EXERCICES:
A – Réécrivez sous forme de tableau Markdown les lignes des enregistrements situées entre celle qui contient « Task: Click 'Weather » et celle qui contient « tap(368, 1007) », incluses, avec une colonne n pour le numéro de rang et une colonne Ligne pour le contenu, sans les lignes vides. Laissez les images hors du tableau.
B – Prolongez, s'il vous plaît, le texte sur les origines du métro de Paris à partir de sa dernière phrase.

TEXTE DE LA PAGE:
============
Prémices
Fulgence Bienvenüe, le père du Métro de Paris
Vers 1845, la ville de Paris et les compagnies de chemin de fer envisagent d'établir un réseau de chemin de fer dans Paris. Il s'agit à l'époque de véhiculer des marchandises. En 1871, à la suite des premières élections municipales de Paris, le sujet est remis à l'ordre du jour au cours d'une session du Conseil Général de la Seine: le projet évoqué concerne la création d'un chemin de fer local qui doit desservir l'ensemble du département de la Seine, c'est-à-dire un mode de transport intermédiaire entre les omnibus et tramways hippomobiles assurant alors la desserte de Paris et le réseau existant de chemin de fer à vocation nationale et régionale. A l'époque, la voie ferrée dans Paris se limitait aux neuf gares terminus en cul-de-sac et aux six gares de passages interconnectées par la Petite Ceinture, lign circulaire ouverte aux voyageurs et comprenant 21 gares.
Par la suite deux conceptions vont s'opposer: la municipalité parisienne souhaite réaliser un réseau placé sous tutelle locale et assurant une desserte de la ville répondant en priorité aux besoins de ses habitants tandis que les compagnies de chemin de fer et les services de l'Etat (Préfecture, Ponts et Chaussée, Conseil d'Etat) axent le futur réseau sur des prolongements des lignes existantes aboutissant dans les gares parisiennes (gares Saint-Lazare, du Nord, de l'Est, de la Bastille, de Lyon, d'Austerlitz, d'Enfer, des Invalides et Montparnasse) reliées entre elles par la ligne de Petite Ceinture. Le conflit est renforcé par de profondes divergences politiques (la municipalité de Paris est à gauche alors que le gouvernement est longtemps entre les mains des conservateurs) et compliqué par l'absence d'autonomie de la municipalité parisienne placée sous la tutelle de la Préfecture.
Entre 1856 et 1890, plusieurs projets sont élaborés sans qu'aucun n'aboutisse. Sur le plan technique à côté de projets farfelus s'opposent les propositions de réseau aérien, à la manière des premiers métros américains, et de réseau souterrain. Les projets aériens sont contestés par ceux qui redoutent une dégradation des plus belles perspectives parisiennes, tandis que les projets souterrains suscitent des craintes pour la sécurité et la santé des voyageurs.
Durant cette période les villes de Londres et New York, confrontées au même choix, créent un premier réseau consistant à prolonger les lignes de chemin de fer dans la ville avant de créer par la suite un réseau spécial (avec un gabarit différent): ainsi Londres met en service en 1863 une ligne circulaire desservie par des trains à vapeur et assurant l'interconnexion des gares londoniennes. En 1867, New York met à son tour en service un réseau de chemin de fer à vapeur dans la ville perché sur des viaducs métalliques (le premier vrai métro-l'IRT au gabarit plus réduit-sera mis en service en 1904). En 1890, la première ligne de vrai métro londonien-souterrain et électrique, au gabarit surbaissé- (le "Tube") est inaugurée. Enfin en 1896, Budapest inaugure une ligne de tramway entièrement souterraine, le "Földalatti".
============
DONNÉES D'ENTRÉE:
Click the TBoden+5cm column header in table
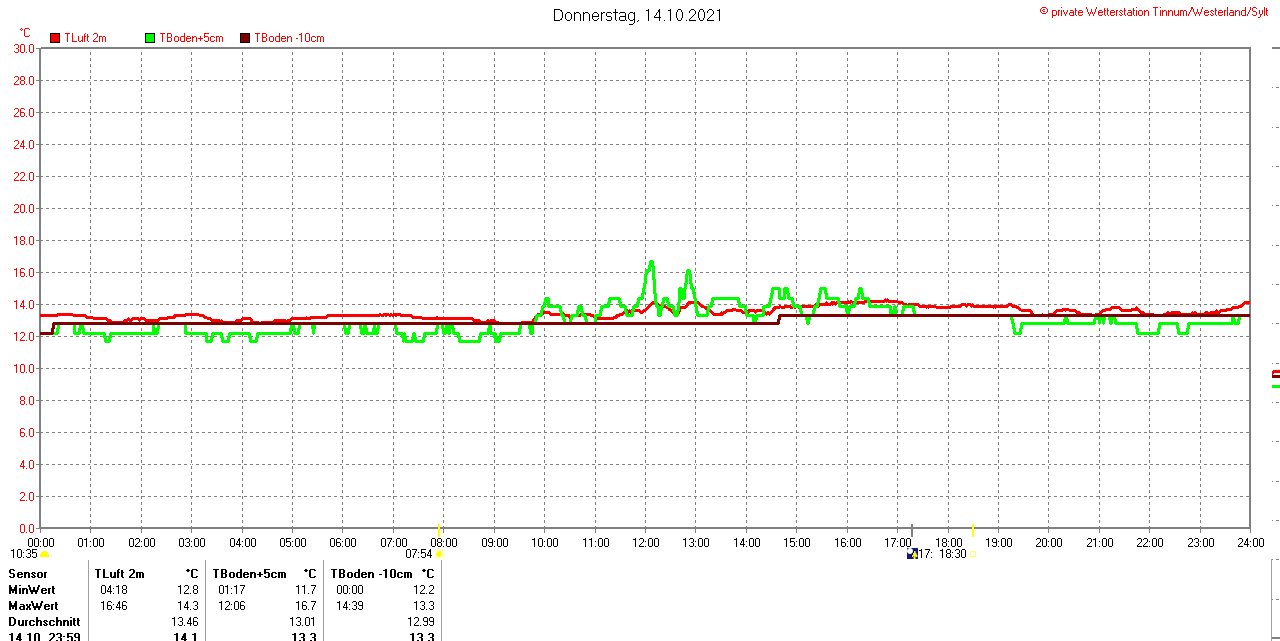This screenshot has width=1280, height=641. click(249, 574)
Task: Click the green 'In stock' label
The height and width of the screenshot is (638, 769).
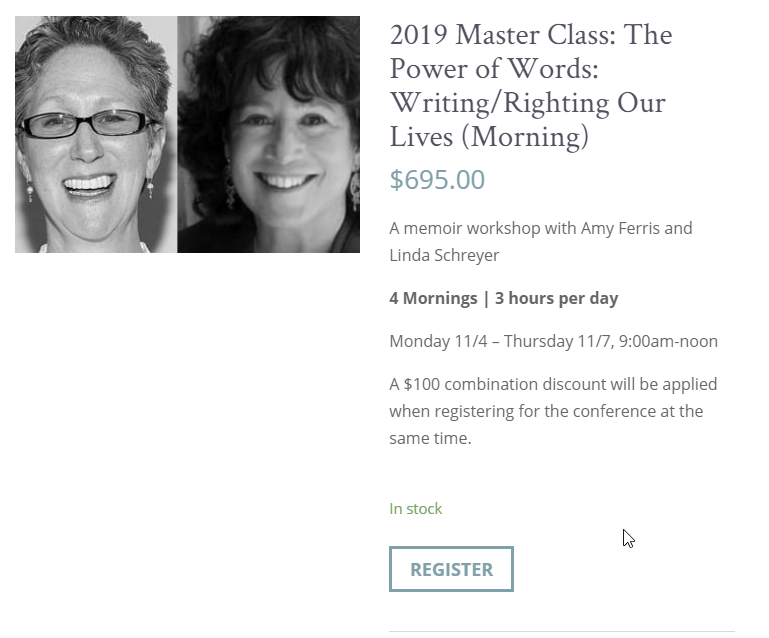Action: [x=415, y=508]
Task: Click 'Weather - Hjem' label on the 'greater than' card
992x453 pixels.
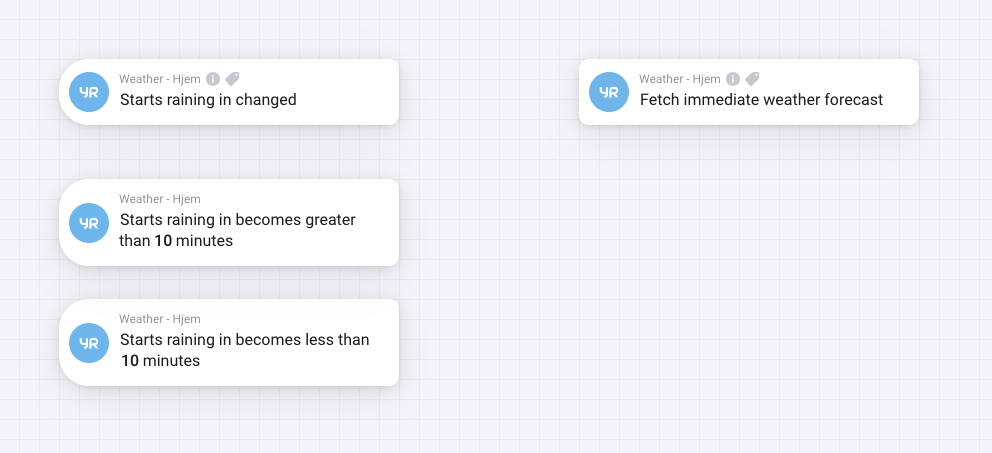Action: coord(160,199)
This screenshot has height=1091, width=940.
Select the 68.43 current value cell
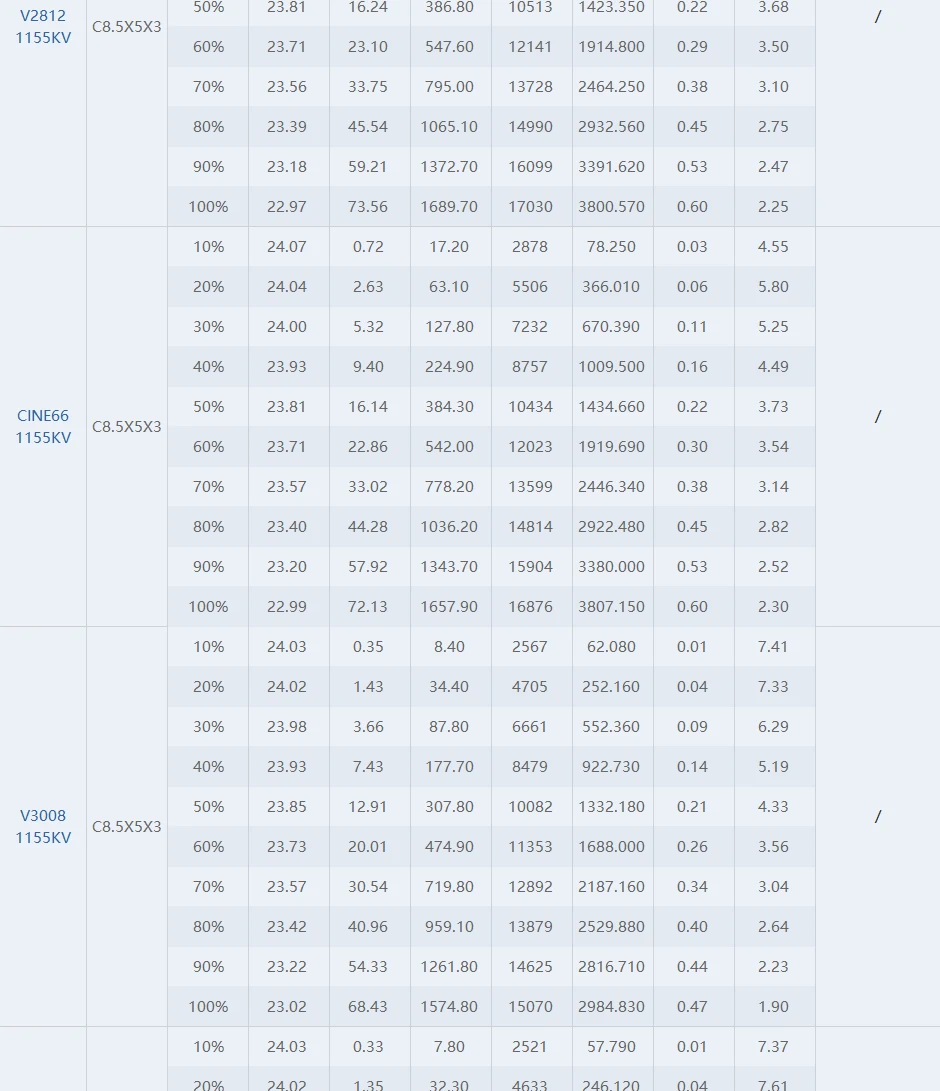tap(368, 1007)
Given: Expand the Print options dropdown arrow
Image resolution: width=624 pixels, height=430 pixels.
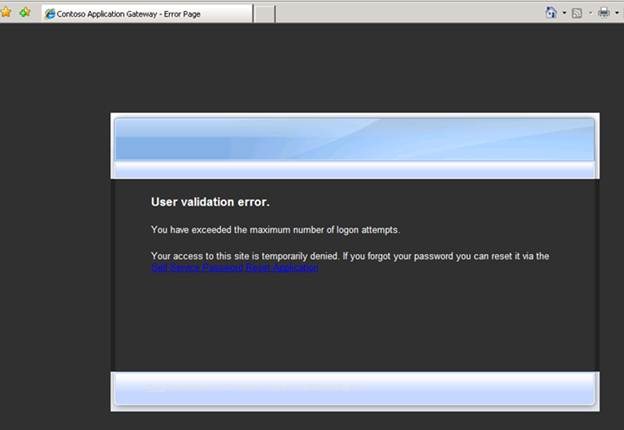Looking at the screenshot, I should click(x=617, y=13).
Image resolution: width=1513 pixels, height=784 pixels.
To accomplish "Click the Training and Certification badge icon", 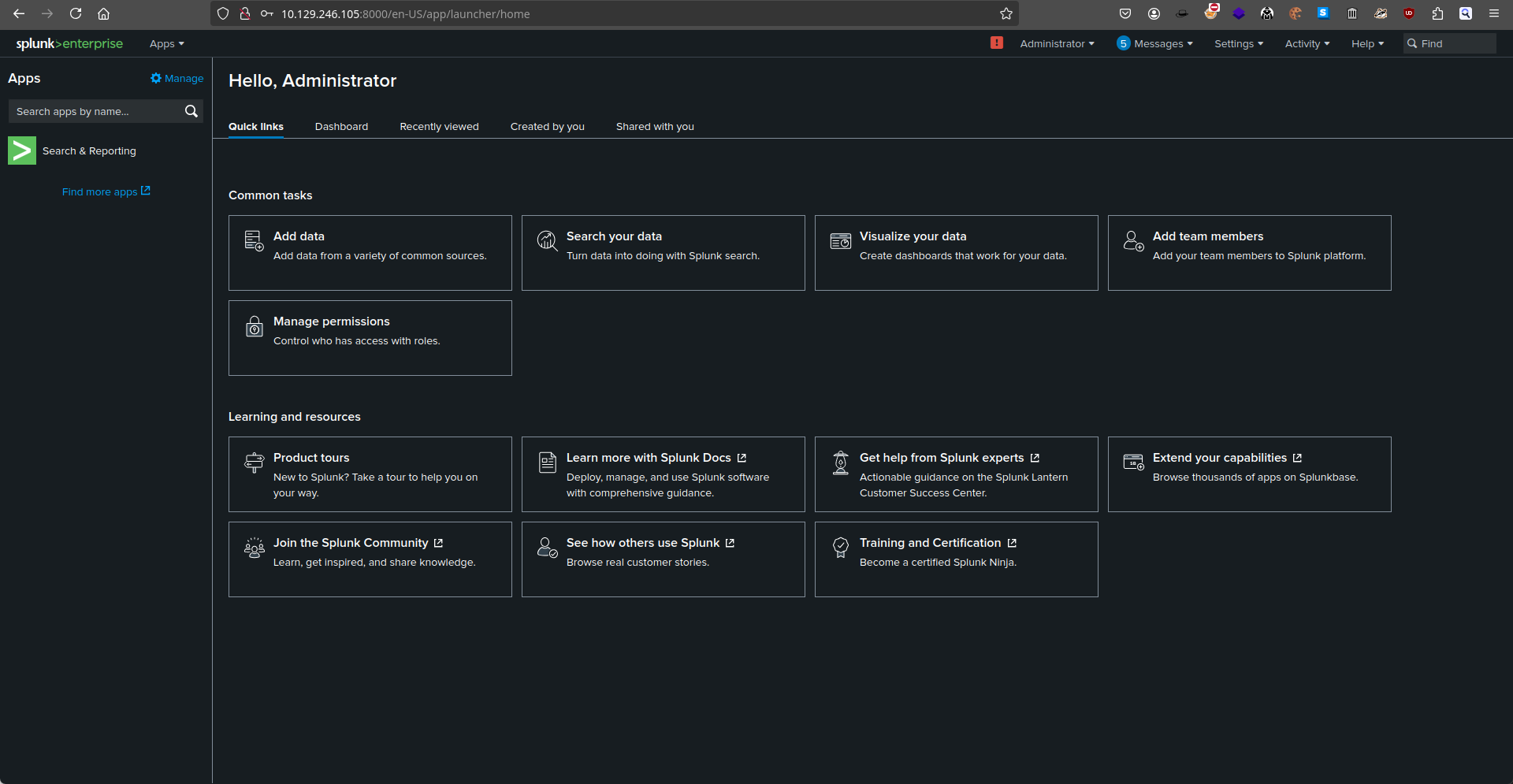I will pyautogui.click(x=841, y=547).
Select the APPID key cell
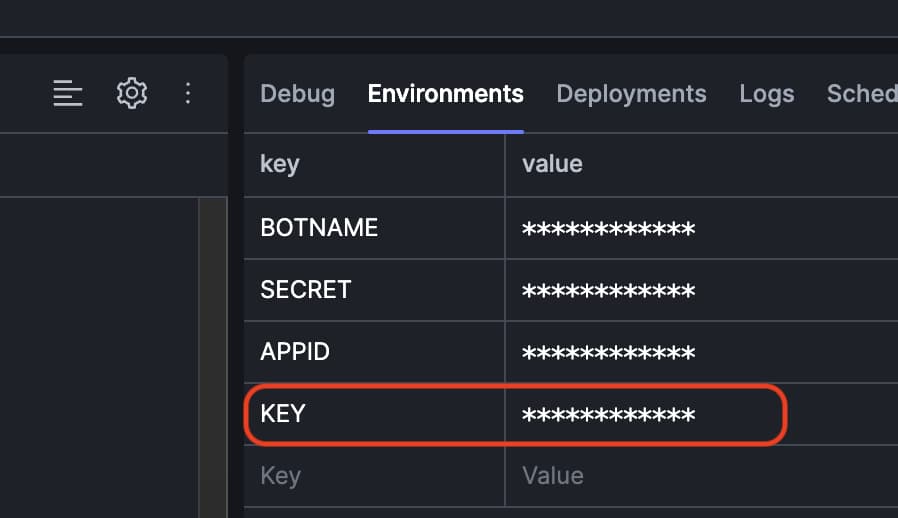 tap(294, 352)
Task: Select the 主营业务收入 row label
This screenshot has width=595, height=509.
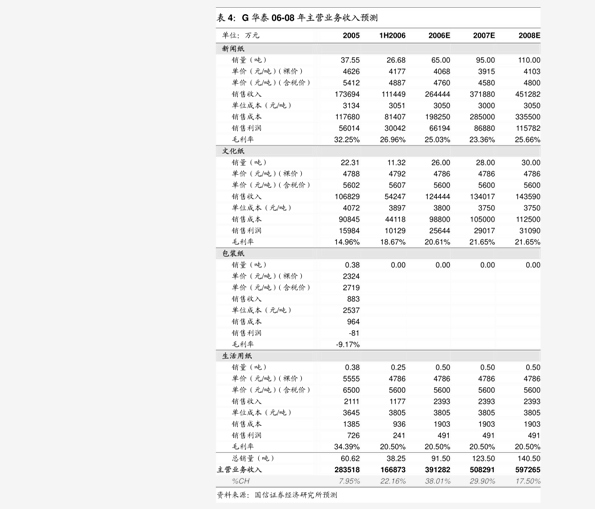Action: click(x=239, y=470)
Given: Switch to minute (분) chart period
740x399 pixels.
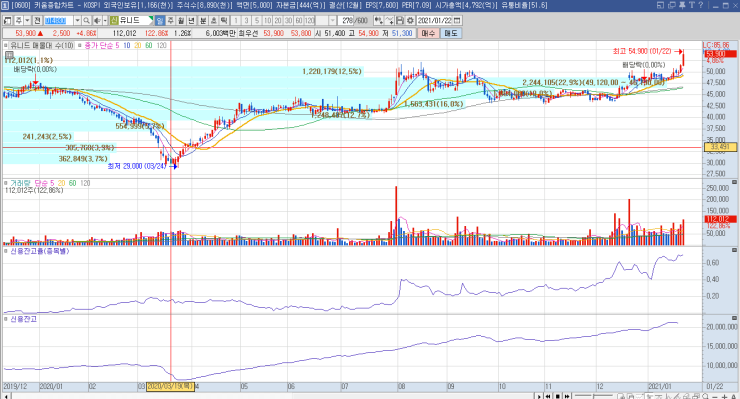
============
RÉPONSES:
A –
| n | Ligne |
|---|---|
| 1 | Task: Click 'Weather - Hjem' label on the 'greater than' card |
| 2 | 992x453 pixels. |
| 3 | Action: coord(160,199) |
| 4 | This screenshot has height=1091, width=940. |
| 5 | Select the 68.43 current value cell |
| 6 | tap(368, 1007) |

B –
La combinaison de plusieurs facteurs finit par débloquer le projet parisien: on peut citer la pression de l'opinion publique mobilisée par les échecs précédents, la croissance démographique parisienne, l'exemple des capitales étrangères, l'arrivée d'hommes nouveaux à des postes clés de la municipalité, du gouvernement et des services techniques de l'Etat, le changement des équilibres politiques, l'apparition de lobbies industriels (les compagnies électrotechniques) favorables au métro et l'approche de l'exposition universelle et des Jeux olympiques d'été de 1900. Tous ces facteurs décident les autorités à lancer enfin la construction du métro. La solution de la ville de Paris est retenue. L'Etat concède à celle-ci la conception et la réalisation de l'ouvrage.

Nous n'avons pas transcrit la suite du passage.